本發明的目的是提供一種用于近緣物種鑒別的PCR引物設計方法，本發明解決了特異性引物設計中的技術問題，該方法能快速設計出高特異性高敏感性的用于鑒定某一種系生物的PCR引物，該引物也可以用于鑒別目的種系以及與目的種系親緣關系較近的種系。

本發明提供的一種用于近緣物種鑒別的PCR引物設計方法，方法包括以下步驟：

1)獲得近緣物種中，目標種系和非目標種系同一基因的序列，并進行多序列比對，獲得多序列比對文件。

2)以步驟1）中獲得的目標種系基因序列之一作為模板序列，確定模板序列中的高度保守區。

確定模板序列中的高度保守區，具體步驟如下：①統計多序列比對文件中每一位中堿基A、T、G、C和空位的百分比，確定模板序列的每個堿基在多序列比對文件中的保守性，以百分比表示；②設定保守性閾值為60%-80%，把模板序列分為保守區域和非保守區域；保守性大于60%-80%的定為保守區域；③在保守區域，對于堿基持續長度小于2×（最小引物長度﹣3’端不允許發生錯配區）的保守區域，重新劃分為非保守區域；④在保守區域，對于堿基持續長度大于或等于2×（最小引物長度﹣3’端不允許發生錯配區）的保守區域，在其兩端分別減去（最小引物長度﹣3’端不允許發生錯配區）長度的堿基，即為高度保守區；

所述的最小引物長度是堿基數為15-18bp，所述3’端不允許發生錯配區堿基數為0-6bp。

3）以步驟2）中作為模板序列的目標種系基因序列，排除步驟2）中確定的高度保守區，按照常規引物設計方法（可使用Primer3），設計出多個上游引物和多個下游引物，然后計算各引物的敏感性和特異性，排除敏感性和特異性低于設定的的敏感性閾值和特異性閾值（敏感性和特異性的閾值分別為0.5-0.9和0.5-0.9）的上游引物和下游引物。

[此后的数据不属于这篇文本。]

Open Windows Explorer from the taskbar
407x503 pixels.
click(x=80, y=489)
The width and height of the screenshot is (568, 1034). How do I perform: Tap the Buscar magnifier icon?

各引物的敏感性和特異性的計算方法包括以下步驟：①根據單向引物在模板序列上的匹配位置，確定其在多序列比對文件中的每個序列上的結合位置，計算各上游引物和下游引物能否與多序列比對中各序列匹配，其計算方法包括以下步驟：如果引物與多序列比對中序列在3’端不允許發生錯配區（通常為3’端0-6bp）發生錯配，記為不匹配；如果引物與多序列比對中序列發生錯配的堿基數大于最大允許錯配堿基數（通常為0-6bp），記為不匹配；其余情況記為匹配；②對于所有引物計算其敏感性和特異性，引物的敏感性＝引物能匹配的目標種系基因序列的個數/目標種系基因序列的總個數；引物的特異性＝引物能匹配的目標種系基因序列的個數/引物能匹配的目標種系基因序列和非目標種系基因序列的總個數。